On New Year’s Day 1942, at around 4 am, 21 people made their escape from Hong Kong. They included Xia Yan, Cai Chusheng, Situ Huimin and Jin Shan. They waited at the dock until 11 am, when they managed to rent a small fishing boat and, crowding onto it, left Hong Kong.

Ten days later, they arrived in Guilin. Tian Han and Hong Shen, who happened to be in the city, went to meet them at the station. On the platform, Hong Shen’s embrace was so enthusiastic that it broke Xia Yan’s pen in his breast pocket. Xia Yan cried out, because the broken pen was painful. Two days later, he was diagnosed with a damaged rib muscle. A week later, Ouyang Yuqian hosted a welcome dinner at a Sichuan restaurant in Guilin. During their stay there, Xia Yan, Tian Han and Hong Shen together wrote a play, Goodbye, Hong Kong.

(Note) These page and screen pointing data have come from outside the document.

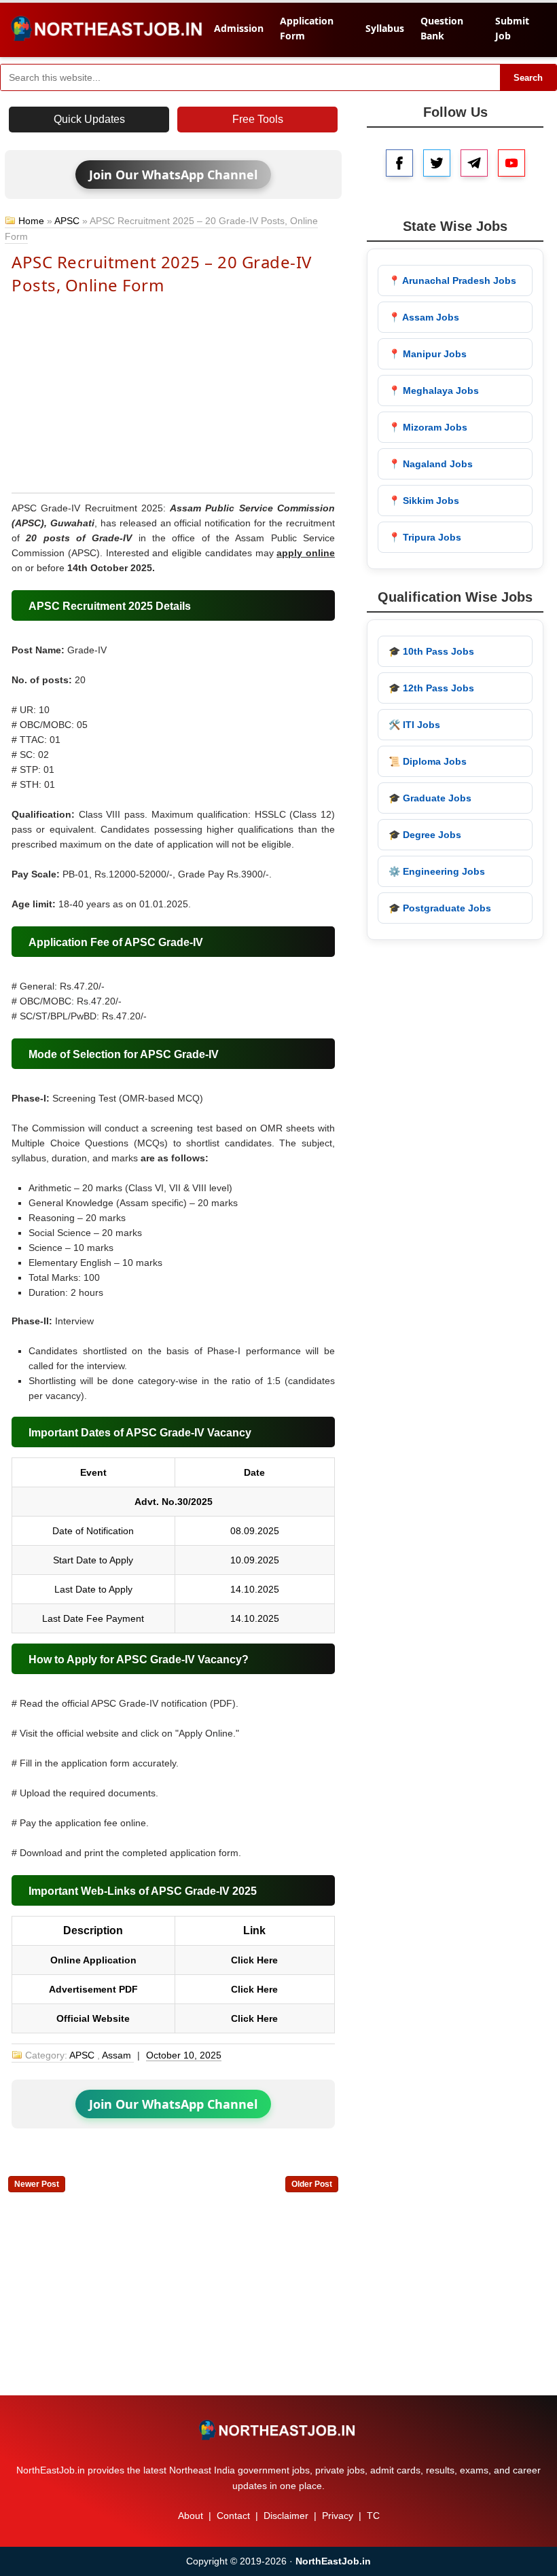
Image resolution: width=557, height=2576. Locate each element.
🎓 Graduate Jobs (430, 798)
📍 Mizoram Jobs (428, 427)
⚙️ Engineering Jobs (437, 871)
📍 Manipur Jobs (428, 353)
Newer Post (36, 2184)
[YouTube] (511, 163)
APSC (66, 220)
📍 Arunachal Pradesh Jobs (452, 280)
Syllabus (384, 28)
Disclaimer (286, 2515)
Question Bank (441, 28)
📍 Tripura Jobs (425, 537)
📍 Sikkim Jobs (424, 500)
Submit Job (512, 28)
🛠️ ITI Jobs (414, 724)
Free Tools (257, 119)
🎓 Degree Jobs (425, 834)
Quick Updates (89, 119)
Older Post (311, 2184)
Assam (116, 2055)
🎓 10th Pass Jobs (431, 651)
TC (373, 2515)
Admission (239, 28)
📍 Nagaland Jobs (431, 463)
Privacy (337, 2515)
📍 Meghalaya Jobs (434, 390)
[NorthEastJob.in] (278, 2430)
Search (528, 78)
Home (31, 220)
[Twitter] (436, 163)
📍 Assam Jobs (424, 317)
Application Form (307, 28)
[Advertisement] (173, 392)
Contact (233, 2515)
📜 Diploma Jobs (428, 761)
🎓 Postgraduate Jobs (440, 908)
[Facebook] (399, 163)
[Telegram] (474, 163)
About (190, 2515)
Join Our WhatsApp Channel (173, 174)
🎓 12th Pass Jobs (431, 688)
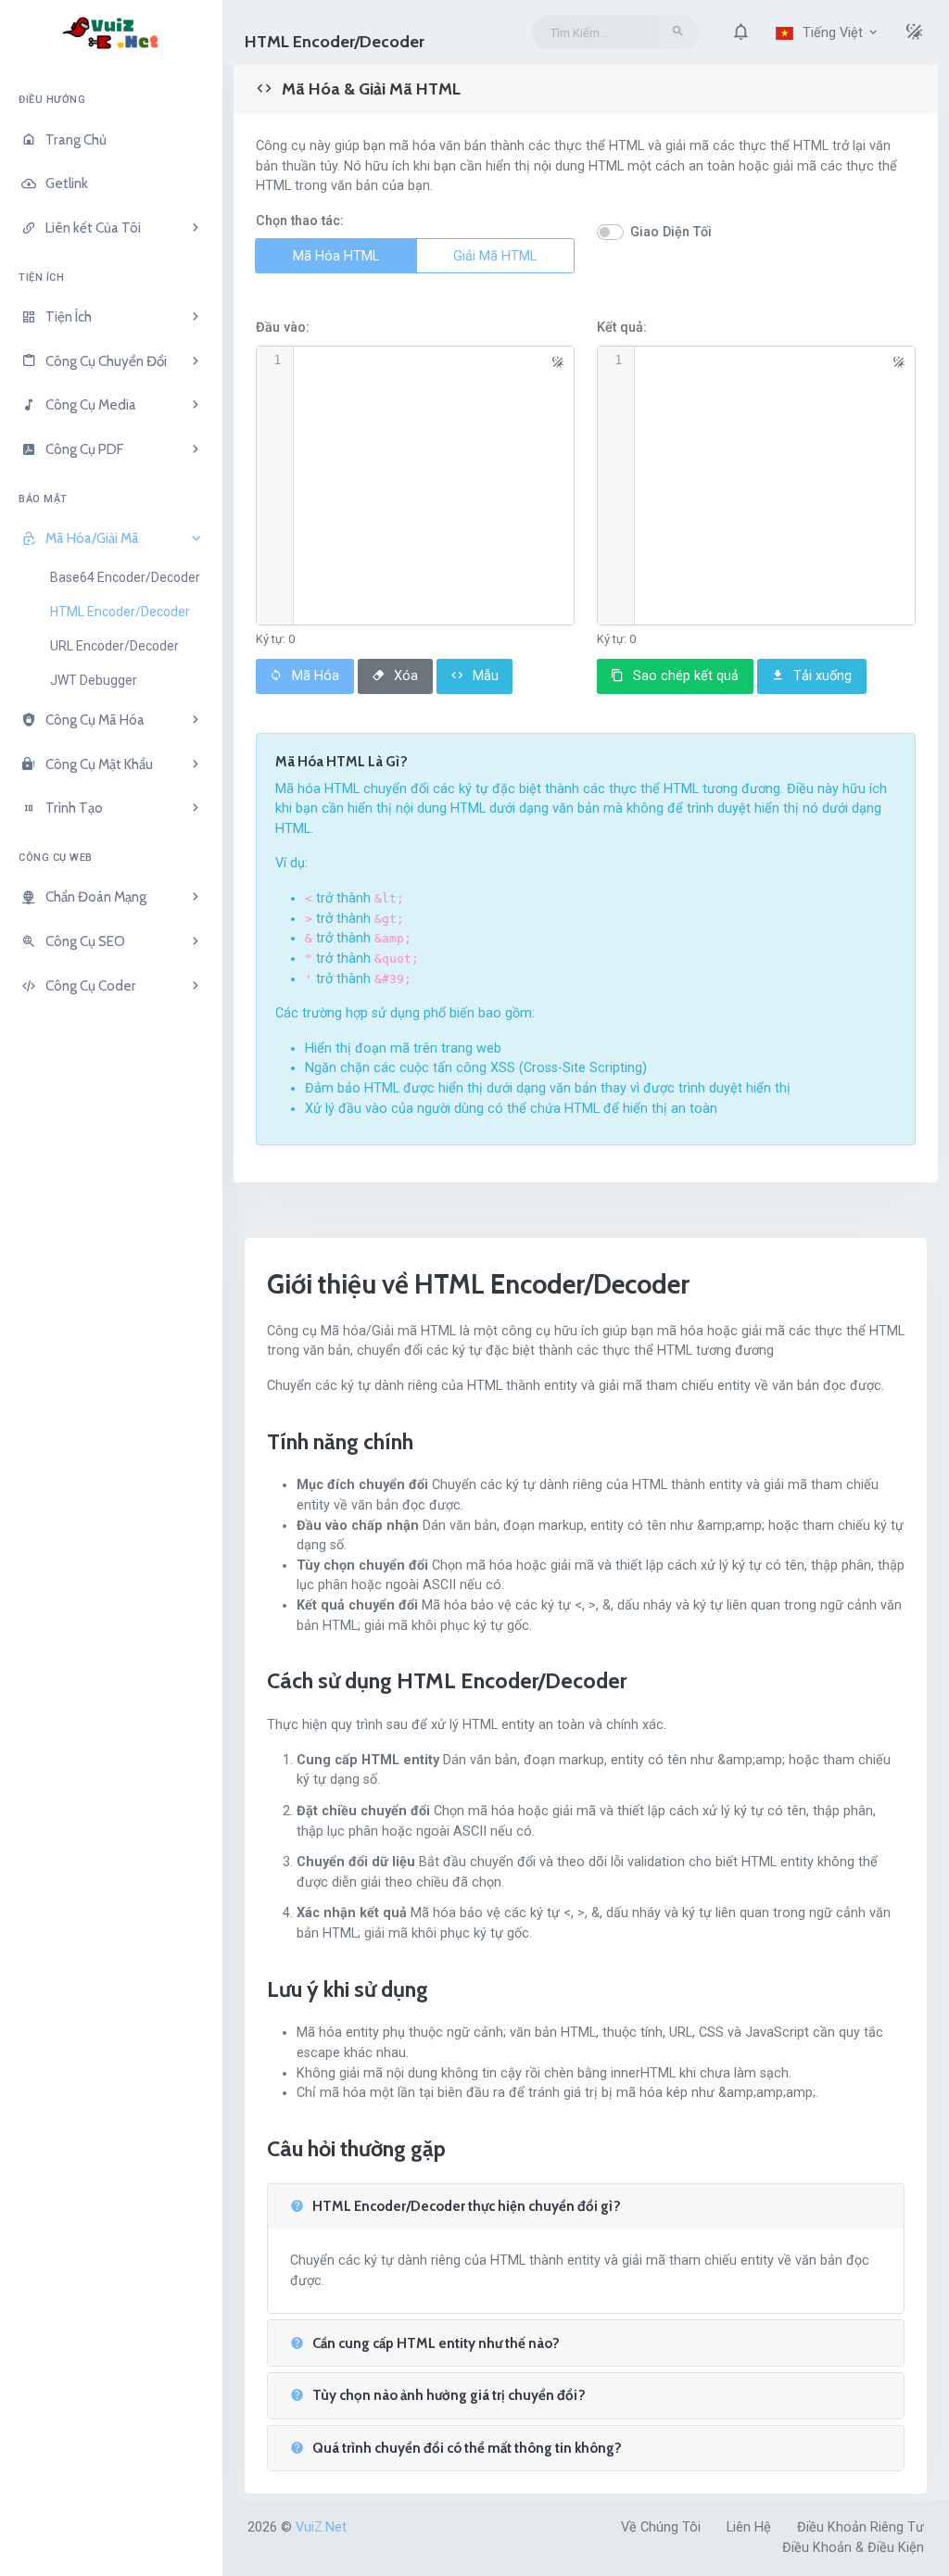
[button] (741, 32)
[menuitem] (111, 140)
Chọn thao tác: (300, 221)
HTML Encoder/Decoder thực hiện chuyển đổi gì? (465, 2207)
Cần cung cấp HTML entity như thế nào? (435, 2344)
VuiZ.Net (321, 2527)
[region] (111, 1320)
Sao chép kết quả (684, 676)
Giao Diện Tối (671, 232)
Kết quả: (622, 327)
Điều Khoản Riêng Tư (860, 2527)
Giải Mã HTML (495, 256)
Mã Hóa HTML (336, 256)
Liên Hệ (749, 2527)
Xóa (404, 676)
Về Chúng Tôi (661, 2527)
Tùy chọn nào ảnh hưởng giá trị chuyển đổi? (448, 2396)
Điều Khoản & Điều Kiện (853, 2548)
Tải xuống (821, 676)
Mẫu (484, 676)
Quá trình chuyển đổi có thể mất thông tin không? (466, 2448)
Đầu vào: (283, 327)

Before the Japanese occupation of Hong Kong, Guo Moruo celebrated his 50th birthday in Chongqing. Celebrations for his 50th birthday, which coincided with the 25th anniversary of him starting to write, were held in cities such as Chongqing, Yan’an, Guilin and Hong Kong. Chongqing’s Xinhua Daily published an article by Zhou Enlai, under the headline: I Have Something to Say. In it, he compared Guo Moruo to Lu Xun. Around this time, Guo Moruo’s play Tangli Zhi Hua was being performed in Chongqing. Soon afterwards, Guo Moruo finished his most famous historical play, Qu Yuan.